Senior Staff Engineer - Product Security

About this role:

Faire operates at serious scale — a global marketplace handling real money movement, sensitive business data, and the financial futures of hundreds of thousands of independent retailers and brands. Security here isn't a compliance checkbox. It's a core part of how we build, and how we grow.

We've built solid security foundations. Now we're looking for someone to take them to the next level — designing the architecture and automation that lets product engineers build securely by default, without friction. If you're energized by the challenge of making security invisible to developers while making it impossible to skip, this role was written for you.

Our Engineering organization owns the software that makes our marketplace work. Our Product Security team enables product engineering teams to develop and deploy secure software that makes that happen. We care about good engineering practice and love to write software that is secure, tested, easy to maintain, and can scale to millions of users. We build scalable, reusable frameworks; consult with product teams; listen to the data; and iterate.

As a Senior Staff Software Engineer, Product Security, you'll be the technical lead for the Product Security domain — owning the long-term direction for how security is designed, built, and automated across Faire's entire application stack.
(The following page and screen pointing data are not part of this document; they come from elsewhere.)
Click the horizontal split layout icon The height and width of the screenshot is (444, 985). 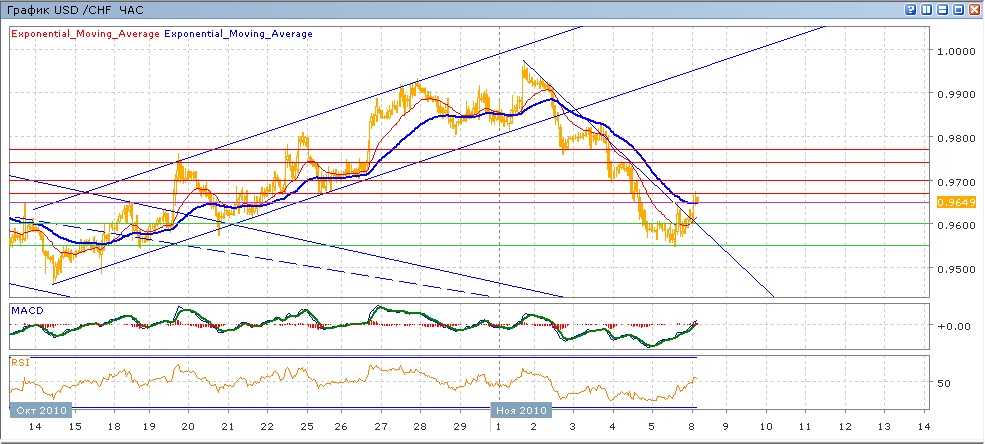click(942, 9)
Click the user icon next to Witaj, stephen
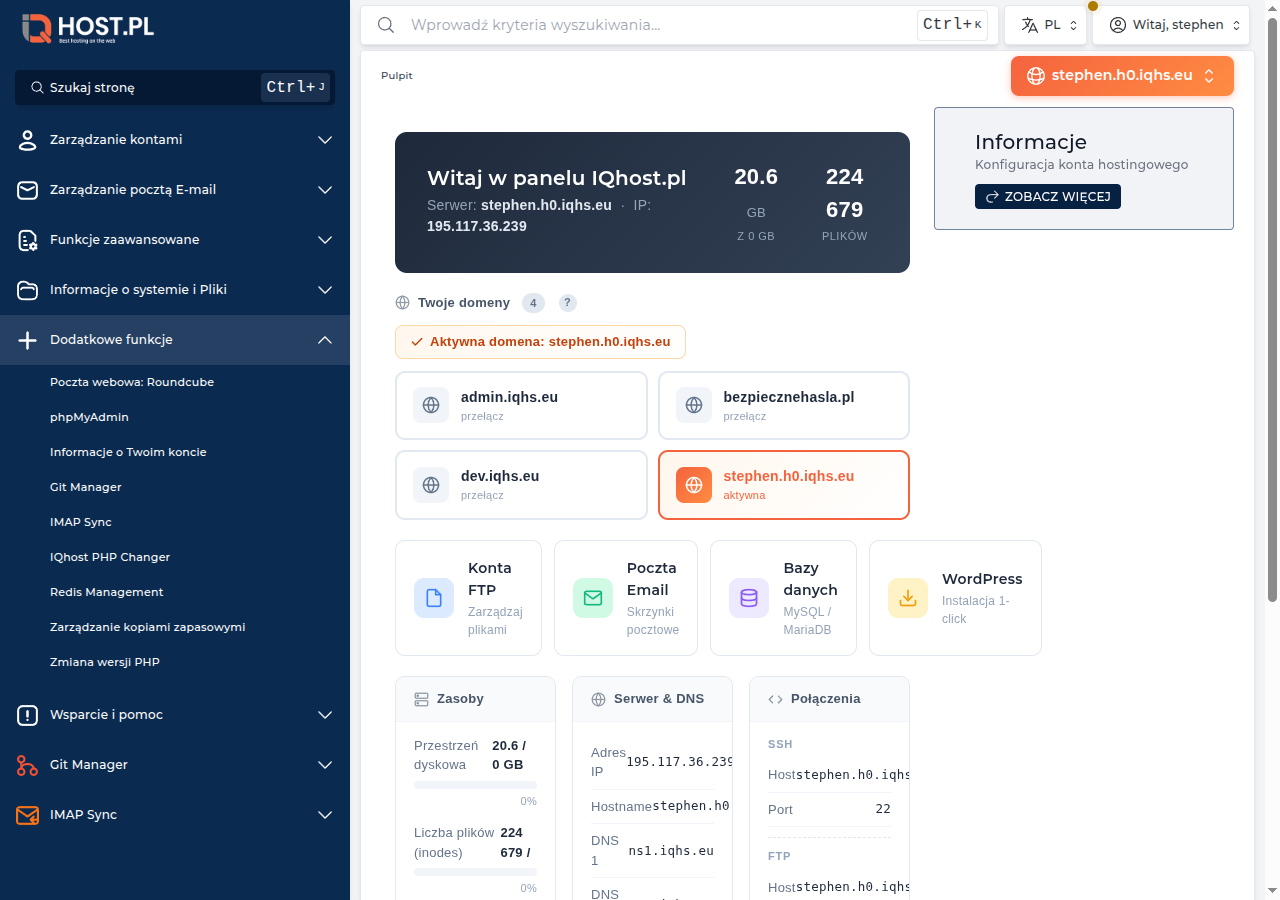 1117,24
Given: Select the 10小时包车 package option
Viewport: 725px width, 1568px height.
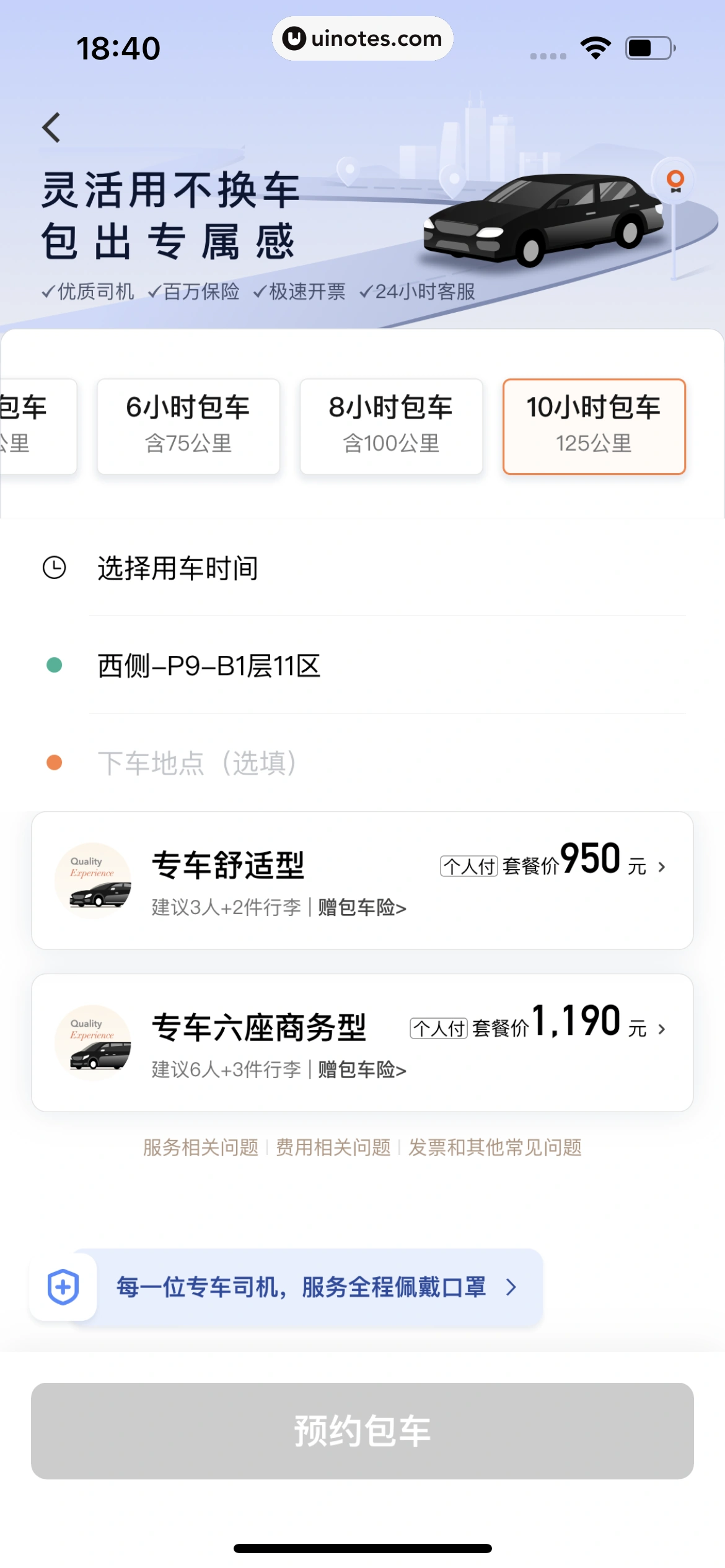Looking at the screenshot, I should (x=594, y=426).
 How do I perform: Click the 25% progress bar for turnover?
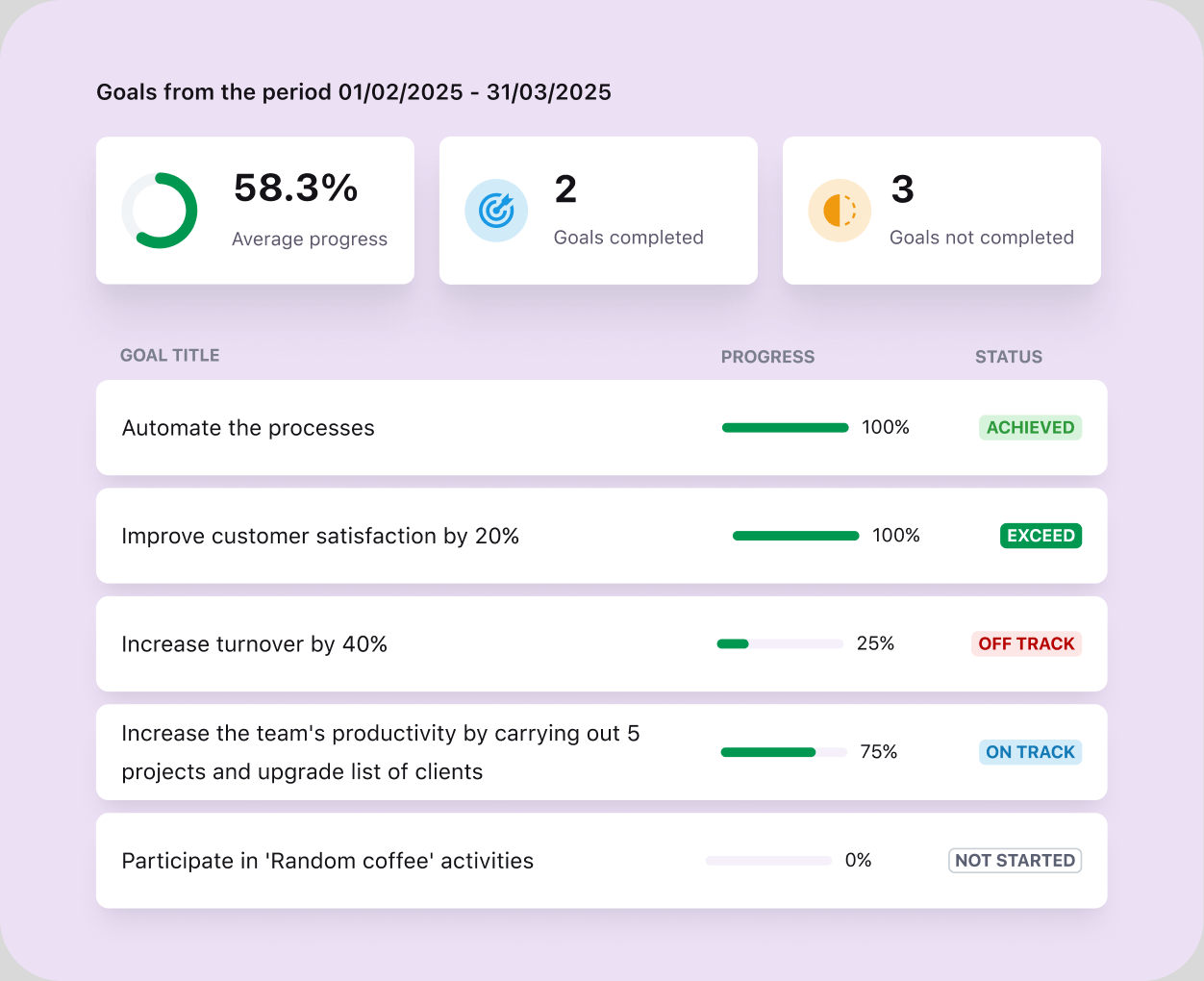pyautogui.click(x=780, y=644)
You will partner closely with Platform and Product Engineering teams to identify and mitigate security risks, lead major security initiatives, and mentor engineers across the company to raise the bar on secure engineering practices.

You will also drive cross-functional programs to ensure security is deeply integrated into our architecture, pipelines, and developer experience — reducing risk while maintaining velocity.

Why now:

Faire has spent the last few years scaling fast — expanding globally, growing to hundreds of thousands of retailers and brands, and building the infrastructure to match. Security has kept pace, but we've reached an inflection point. The foundations are in place. What's next requires a different kind of thinking: less reactive, more architectural. Less manual review, more automation baked into every pipeline and framework from day one.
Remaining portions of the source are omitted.